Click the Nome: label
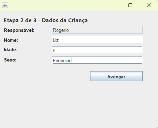[x=11, y=40]
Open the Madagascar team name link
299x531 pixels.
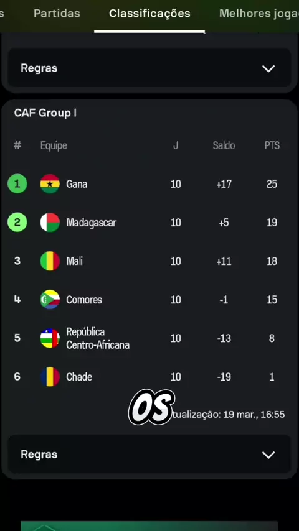click(92, 223)
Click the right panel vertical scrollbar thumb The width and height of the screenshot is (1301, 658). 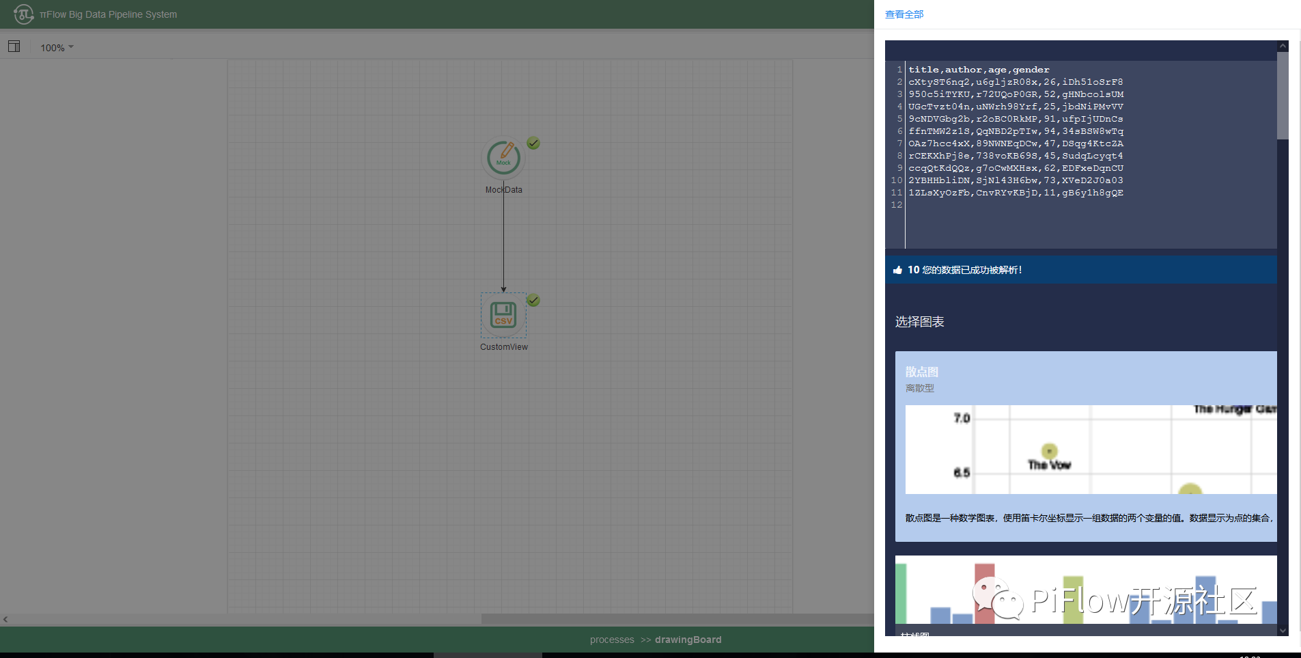pyautogui.click(x=1283, y=96)
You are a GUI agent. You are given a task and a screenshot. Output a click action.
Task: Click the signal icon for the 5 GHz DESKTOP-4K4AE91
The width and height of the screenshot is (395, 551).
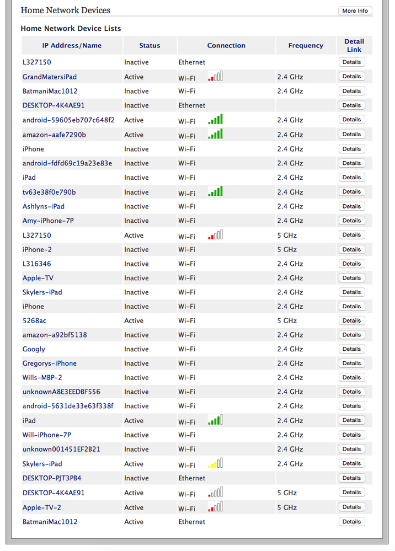[215, 493]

WHAT THE TASK ASKS: Precisely the lines from the one containing "Task: Click the" to the end of the data above, both included, should be printed; leave the pictures out.

EXPECTED OUTPUT:
Task: Click the signal icon for the 5 GHz DESKTOP-4K4AE91
The width and height of the screenshot is (395, 551).
[215, 493]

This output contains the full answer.